Receptor protein tyrosine phosphatase α activates Src-family kinases and controls integrin-mediated responses in fibroblasts

Background: Fyn and c-Src are two of the most widely expressed Src-family kinases, Both are strongly implicated in the control of cytoskeletal organization and in the generation of integrin-dependent signalling responses in fibroblasts. These proteins are representative of a large family of tyrosine kinases, the activity of which is tightly controlled by inhibitory phosphorylation of a carboxyterminal tyrosine residue (Tyr527 in chicken c-Src); this phosphorylation induces the kinases to form an inactive conformation. Whereas the identity of such inhibitory Tyr527 kinases has been well established, no corresponding phosphatases have been identified that, under physiological conditions, function as positive regulators of c-Src and Fyn in fibroblasts.
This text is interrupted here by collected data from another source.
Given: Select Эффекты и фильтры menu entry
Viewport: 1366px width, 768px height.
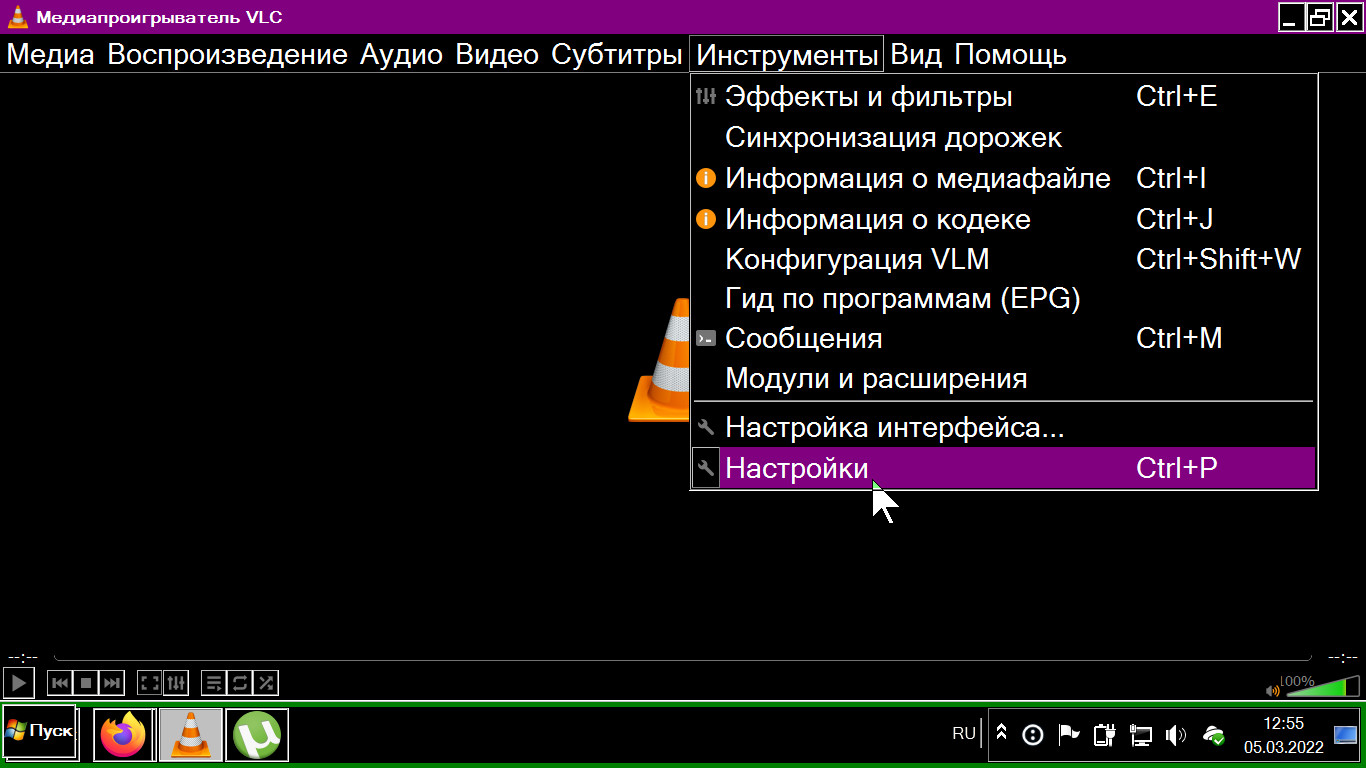Looking at the screenshot, I should click(x=868, y=97).
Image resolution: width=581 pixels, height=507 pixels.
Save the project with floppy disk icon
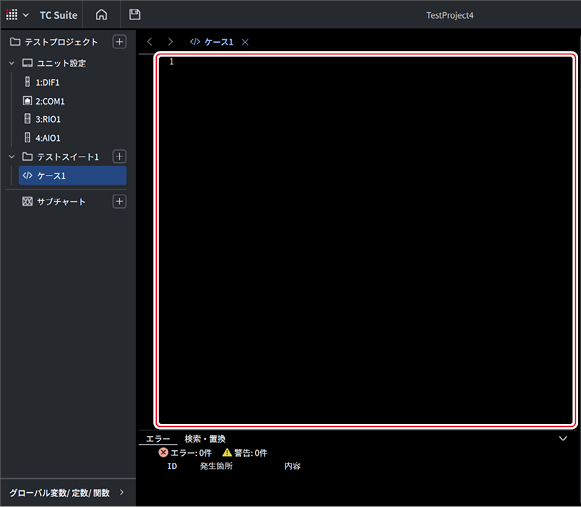[x=135, y=15]
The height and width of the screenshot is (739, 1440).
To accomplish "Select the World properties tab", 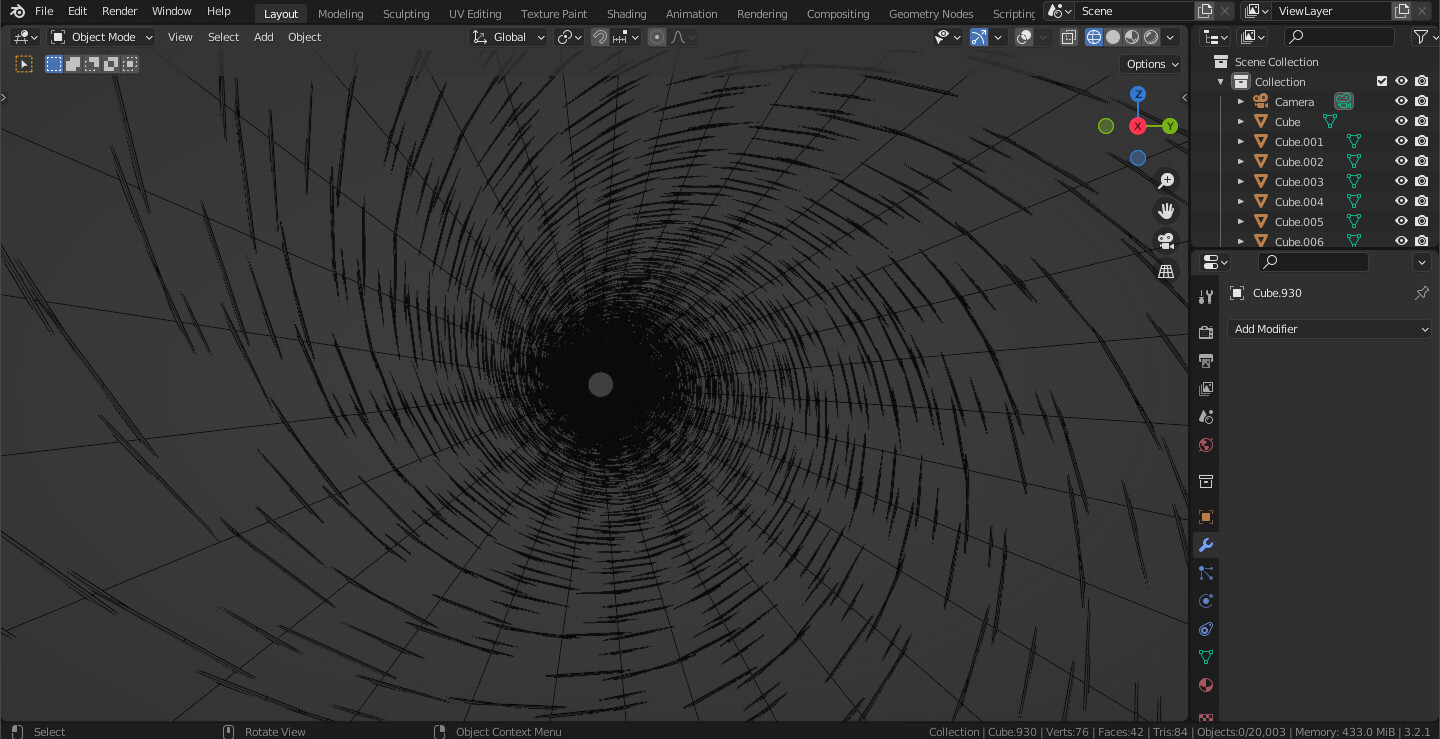I will pos(1205,445).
Results: Receptor protein tyrosine phosphatase alpha (RPTP alpha) was inactivated by homologous recombination. Fibroblasts derived from these RPTP alpha(-/-) mice had impaired tyrosine kinase activity of both c-Src and Fyn, and this was accompanied by a concomitant increase in c-Src Tyr527 phosphorylation, RPTP alpha(-/-) fibroblasts also showed a reduction in the rate of spreading on fibronectin substrates, a trait that is a phenocopy of the effect of inactivation of the c-src gene. In response to adhesion on a fibronectin substrate, RPTP alpha(-/-) fibroblasts also exhibited characteristic deficiencies in integrin-mediated signalling responses, such as decreased tyrosine phosphorylation of the c-Src substrates Fak and p130(cas), and reduced activation of extracellular signal regulated (Erk) MAP kinases. Conclusions: These observations demonstrate that RPTPa functions as a physiological upstream activator of Src-family kinases in fibroblasts and establish this tyrosine phosphatase as a newly identified regulator of integrin signalling. (C) Elsevier Science Ltd ISSN 0960-9822.